I'm looking for an API that would give similar results to the Google's "people also search for" feature. So that, for instance, when I search for Stanley Kubrik, I see all the other film directors that people search for.
I know about the Freebase API but it simply provides information about the search item, not what other search items it may be related to.
There is also a TargetingIdeaSelector tool in Google AdWords API that shows related keywords, but that doesn't really range the results semantically.
Finally, there's a very simple Bing API that shows related searches (also here), but, again, it does not range information semantically.
Do you know of any API or maybe if there is something like that in Google's APIs that would show me related searches ranged semantically?
Google used to offer such API but it was decapricated a few years back.
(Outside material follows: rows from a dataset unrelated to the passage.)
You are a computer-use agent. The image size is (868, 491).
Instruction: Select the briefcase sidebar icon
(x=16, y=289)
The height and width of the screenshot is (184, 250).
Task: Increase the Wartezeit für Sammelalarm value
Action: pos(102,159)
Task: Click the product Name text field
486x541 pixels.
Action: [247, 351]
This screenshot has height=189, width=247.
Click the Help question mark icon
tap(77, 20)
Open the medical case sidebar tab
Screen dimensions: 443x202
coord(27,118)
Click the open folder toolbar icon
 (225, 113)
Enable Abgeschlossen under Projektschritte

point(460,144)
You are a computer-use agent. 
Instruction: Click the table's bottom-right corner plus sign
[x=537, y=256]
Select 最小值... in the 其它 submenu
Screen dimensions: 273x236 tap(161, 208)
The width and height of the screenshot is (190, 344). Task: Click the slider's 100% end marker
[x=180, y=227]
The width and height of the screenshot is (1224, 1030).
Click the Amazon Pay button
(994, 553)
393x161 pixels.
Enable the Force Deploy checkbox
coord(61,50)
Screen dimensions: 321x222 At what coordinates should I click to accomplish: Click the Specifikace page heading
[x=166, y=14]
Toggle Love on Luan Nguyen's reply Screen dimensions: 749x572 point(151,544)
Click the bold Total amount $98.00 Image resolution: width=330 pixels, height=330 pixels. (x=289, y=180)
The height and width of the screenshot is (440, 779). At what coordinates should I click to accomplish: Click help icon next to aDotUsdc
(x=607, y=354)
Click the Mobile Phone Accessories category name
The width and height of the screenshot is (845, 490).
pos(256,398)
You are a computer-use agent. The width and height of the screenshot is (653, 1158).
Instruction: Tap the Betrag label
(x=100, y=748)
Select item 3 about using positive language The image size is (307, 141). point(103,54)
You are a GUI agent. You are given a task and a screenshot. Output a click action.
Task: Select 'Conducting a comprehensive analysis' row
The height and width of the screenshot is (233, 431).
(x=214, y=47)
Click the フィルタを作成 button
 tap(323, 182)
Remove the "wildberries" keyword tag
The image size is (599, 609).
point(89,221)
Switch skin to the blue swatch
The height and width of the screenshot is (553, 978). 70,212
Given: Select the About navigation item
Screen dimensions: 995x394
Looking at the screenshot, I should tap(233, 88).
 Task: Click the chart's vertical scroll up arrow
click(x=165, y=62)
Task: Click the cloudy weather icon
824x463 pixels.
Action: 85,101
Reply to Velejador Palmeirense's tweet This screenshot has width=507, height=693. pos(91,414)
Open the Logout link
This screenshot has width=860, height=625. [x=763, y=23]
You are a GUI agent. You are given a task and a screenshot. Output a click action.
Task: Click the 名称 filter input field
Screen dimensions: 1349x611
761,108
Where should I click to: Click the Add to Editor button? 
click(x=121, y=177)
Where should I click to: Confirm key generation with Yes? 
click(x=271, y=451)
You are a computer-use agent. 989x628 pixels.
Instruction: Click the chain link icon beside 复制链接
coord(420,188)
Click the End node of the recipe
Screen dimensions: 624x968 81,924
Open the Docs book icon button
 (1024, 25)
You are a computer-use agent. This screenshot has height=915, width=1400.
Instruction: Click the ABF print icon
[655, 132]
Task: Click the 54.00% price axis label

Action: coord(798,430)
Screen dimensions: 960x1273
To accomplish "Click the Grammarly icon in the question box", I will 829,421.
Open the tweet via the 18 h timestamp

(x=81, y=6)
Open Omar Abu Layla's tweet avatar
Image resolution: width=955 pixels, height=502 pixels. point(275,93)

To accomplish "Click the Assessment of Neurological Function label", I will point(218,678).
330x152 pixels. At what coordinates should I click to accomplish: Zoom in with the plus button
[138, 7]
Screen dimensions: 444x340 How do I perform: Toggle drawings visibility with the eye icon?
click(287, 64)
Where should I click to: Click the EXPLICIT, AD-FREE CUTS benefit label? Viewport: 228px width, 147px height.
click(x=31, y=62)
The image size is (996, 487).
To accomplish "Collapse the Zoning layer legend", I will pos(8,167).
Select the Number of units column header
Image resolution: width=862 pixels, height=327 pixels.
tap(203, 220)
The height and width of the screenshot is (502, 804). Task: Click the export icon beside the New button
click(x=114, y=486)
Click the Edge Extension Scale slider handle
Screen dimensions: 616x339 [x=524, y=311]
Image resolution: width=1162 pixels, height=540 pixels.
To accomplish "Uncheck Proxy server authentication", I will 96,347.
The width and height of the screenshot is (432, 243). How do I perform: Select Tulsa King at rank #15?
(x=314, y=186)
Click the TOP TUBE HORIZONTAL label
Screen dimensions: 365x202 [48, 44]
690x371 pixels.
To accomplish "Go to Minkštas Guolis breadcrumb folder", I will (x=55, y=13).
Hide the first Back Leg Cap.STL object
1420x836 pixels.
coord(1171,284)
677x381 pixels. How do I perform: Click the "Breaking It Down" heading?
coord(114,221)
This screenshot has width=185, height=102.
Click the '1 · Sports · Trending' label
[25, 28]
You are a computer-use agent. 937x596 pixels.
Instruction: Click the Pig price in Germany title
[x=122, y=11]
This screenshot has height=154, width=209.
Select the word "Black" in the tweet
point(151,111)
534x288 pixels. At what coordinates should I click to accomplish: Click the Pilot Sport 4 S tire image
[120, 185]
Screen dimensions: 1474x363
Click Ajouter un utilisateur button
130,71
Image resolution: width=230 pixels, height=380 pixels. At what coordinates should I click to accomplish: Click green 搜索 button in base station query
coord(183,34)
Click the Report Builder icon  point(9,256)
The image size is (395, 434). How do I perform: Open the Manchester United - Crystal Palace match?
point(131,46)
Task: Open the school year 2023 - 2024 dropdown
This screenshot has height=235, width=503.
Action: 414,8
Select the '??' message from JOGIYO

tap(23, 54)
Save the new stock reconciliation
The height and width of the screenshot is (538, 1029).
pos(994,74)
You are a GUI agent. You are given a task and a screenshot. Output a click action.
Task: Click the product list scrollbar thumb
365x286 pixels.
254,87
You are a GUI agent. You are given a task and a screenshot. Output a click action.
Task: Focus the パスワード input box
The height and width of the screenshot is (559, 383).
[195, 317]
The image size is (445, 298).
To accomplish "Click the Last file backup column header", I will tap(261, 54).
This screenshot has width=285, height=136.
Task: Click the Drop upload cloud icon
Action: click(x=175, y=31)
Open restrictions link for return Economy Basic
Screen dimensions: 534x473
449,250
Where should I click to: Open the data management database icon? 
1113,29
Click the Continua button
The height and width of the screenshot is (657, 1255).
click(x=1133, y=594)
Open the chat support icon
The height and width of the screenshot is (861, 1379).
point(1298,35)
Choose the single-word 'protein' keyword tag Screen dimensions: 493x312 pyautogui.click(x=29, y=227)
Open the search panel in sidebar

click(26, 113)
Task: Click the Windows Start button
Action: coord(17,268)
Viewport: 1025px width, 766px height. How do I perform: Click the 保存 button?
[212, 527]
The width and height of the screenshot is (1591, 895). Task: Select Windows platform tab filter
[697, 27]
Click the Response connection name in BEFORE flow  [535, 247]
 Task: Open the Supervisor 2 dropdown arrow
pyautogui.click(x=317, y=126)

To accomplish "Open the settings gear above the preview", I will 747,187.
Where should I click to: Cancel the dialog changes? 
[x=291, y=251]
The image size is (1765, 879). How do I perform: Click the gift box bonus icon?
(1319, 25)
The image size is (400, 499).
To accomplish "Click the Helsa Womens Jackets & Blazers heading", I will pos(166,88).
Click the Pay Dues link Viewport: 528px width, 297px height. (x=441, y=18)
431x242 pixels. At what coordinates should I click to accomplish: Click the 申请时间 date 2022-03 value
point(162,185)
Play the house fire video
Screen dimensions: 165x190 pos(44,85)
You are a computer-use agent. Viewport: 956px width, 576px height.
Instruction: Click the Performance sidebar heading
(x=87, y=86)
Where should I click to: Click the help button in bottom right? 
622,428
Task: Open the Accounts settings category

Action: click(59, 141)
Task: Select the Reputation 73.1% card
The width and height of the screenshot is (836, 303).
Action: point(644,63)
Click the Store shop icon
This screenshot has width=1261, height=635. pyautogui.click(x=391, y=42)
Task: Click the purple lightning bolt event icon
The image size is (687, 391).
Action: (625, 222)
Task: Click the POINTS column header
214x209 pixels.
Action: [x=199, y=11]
I am unsure why this was the case but my guess is because it housed no real benefit for them and likely cost a lot to maintain. most major search engines tend to not have search API's in my experience.
You could however try an make your own using a PHP and DOM Parser to parse the results from somewhere like google and export the data out as JSON.
available for download here http://simplehtmldom.sourceforge.net
This should pull out all the links from Google which you can then format out. You can parse all data and can target objects see the documentation for more
Hope that helps
The results that Google shows is based on massive amount of data that i guess built on "what X who searched for Y also searched for", "what other people similar to X who also searched for Y searched for" and so on. In addition maybe there is some reliance on semantic information coming from Freebase.
On an initiative to understand what kind of properties Google shows in their infoboxes, i.e. Why when we search for France we get a card with map, flag, capital, population ... etc. amongst the hundreds of properties relate to France i created a "Knowledge Base Extractor " that is able to parse the Google infobox and expose the data as RDF using the Fresnel Vocabulary.
The Algorithm implemented is the following:
I also capture that "people searched for" section, but you might also want to tweak it a bit more.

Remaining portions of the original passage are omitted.